== Given information ==

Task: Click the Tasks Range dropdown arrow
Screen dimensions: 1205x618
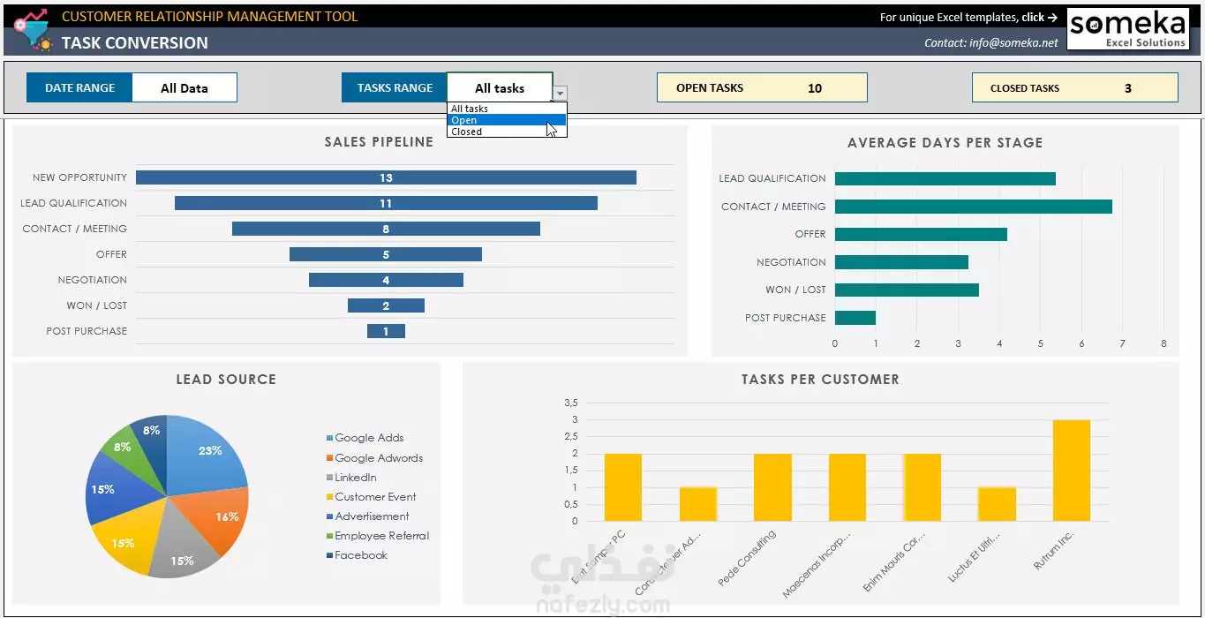Action: pos(561,93)
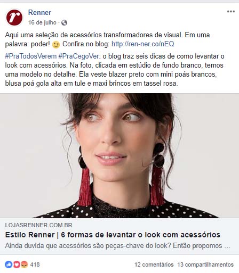Click the red heart Love reaction icon

click(17, 264)
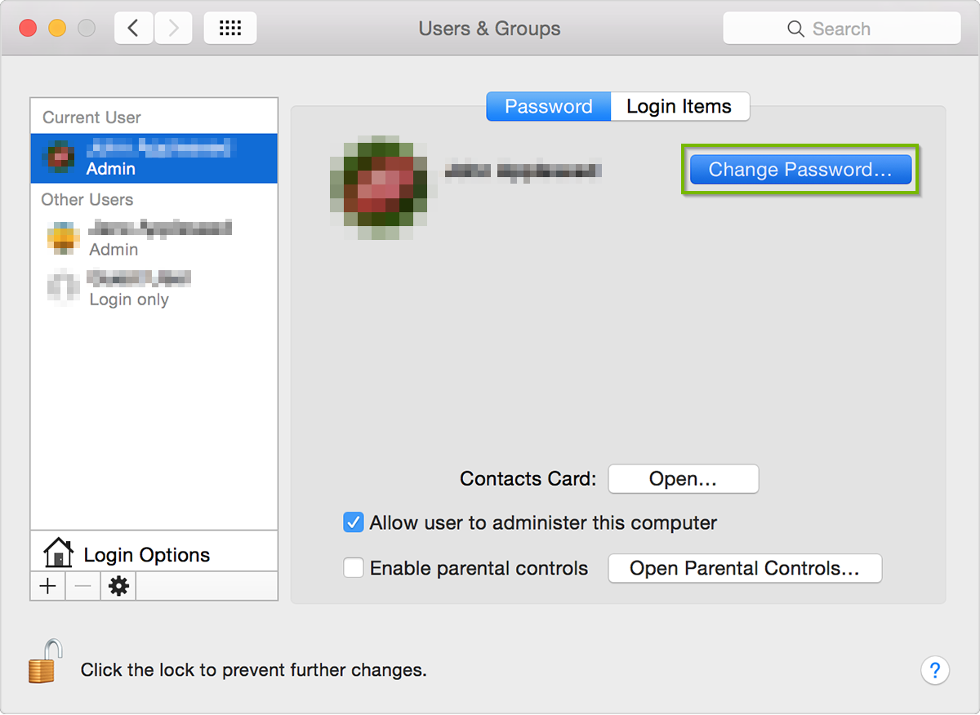The width and height of the screenshot is (980, 715).
Task: Click inside the Search field
Action: 849,28
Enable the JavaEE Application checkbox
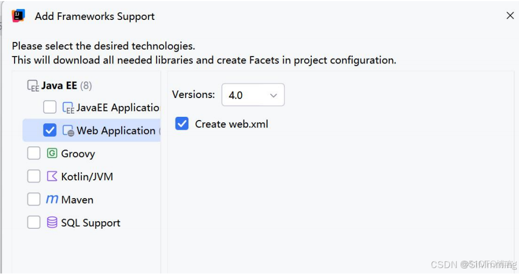The height and width of the screenshot is (274, 519). click(x=50, y=108)
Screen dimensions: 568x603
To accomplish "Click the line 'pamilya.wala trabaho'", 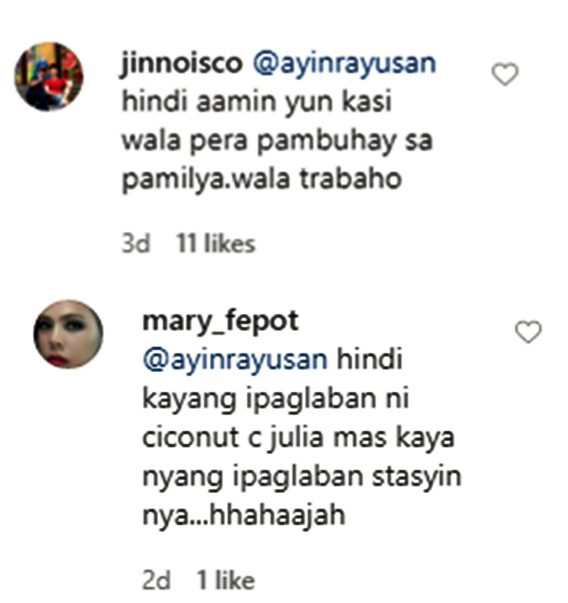I will coord(262,180).
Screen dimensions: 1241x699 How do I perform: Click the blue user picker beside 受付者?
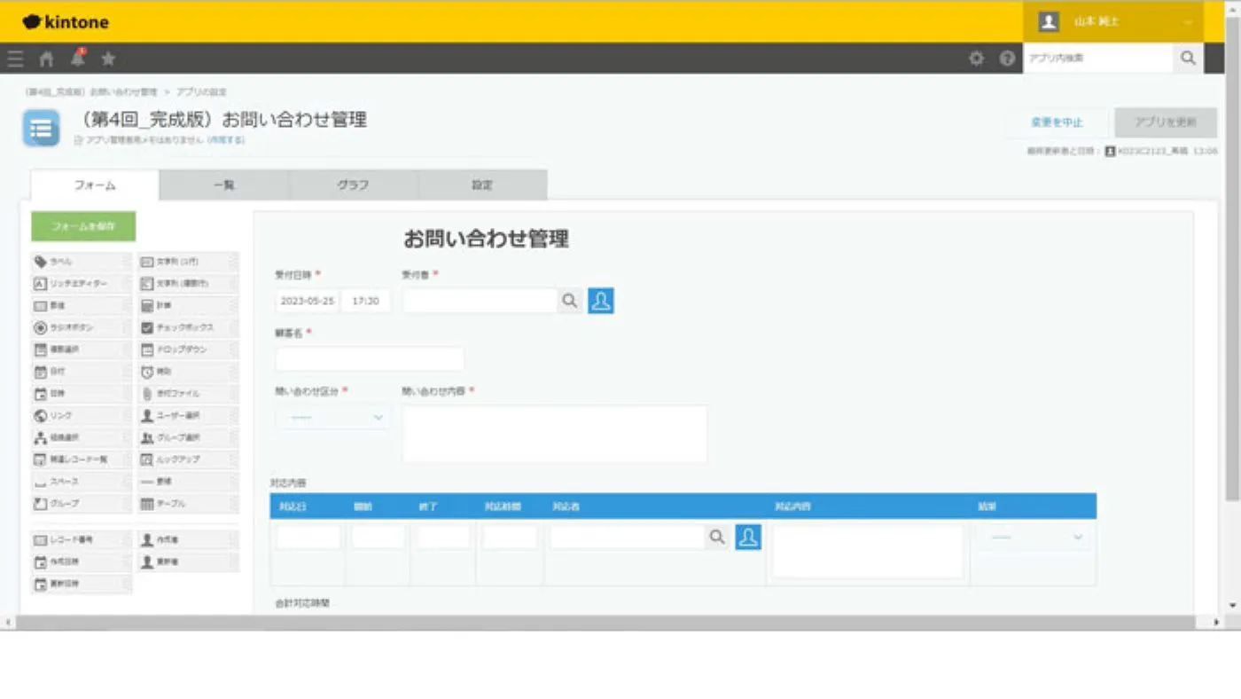(601, 301)
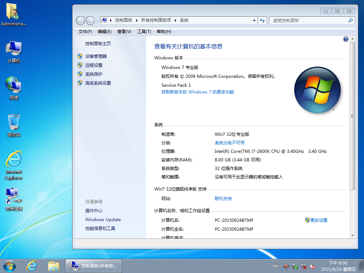Open the 查看(V) menu
The width and height of the screenshot is (364, 273).
[124, 32]
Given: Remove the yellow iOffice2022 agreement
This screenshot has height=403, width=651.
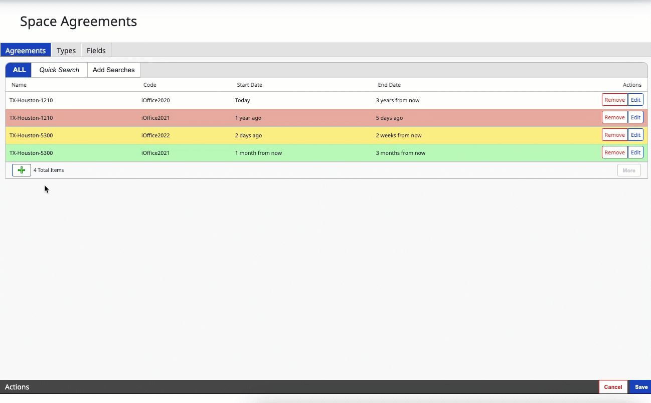Looking at the screenshot, I should click(x=614, y=134).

===

◆ Instructions for the task ◆
Excluding the pictures, retype the line containing "Screen dimensions: 1241x699" and all lines after it down to the end of the data above.

◆ Your response ◆
Screen dimensions: 1241x699 How do I perform: Click the blue user picker beside 受付者?
(601, 301)
Open the 查看(V) menu
The width and height of the screenshot is (364, 273).
[124, 32]
Given: Remove the yellow iOffice2022 agreement
This screenshot has height=403, width=651.
Looking at the screenshot, I should click(x=614, y=134).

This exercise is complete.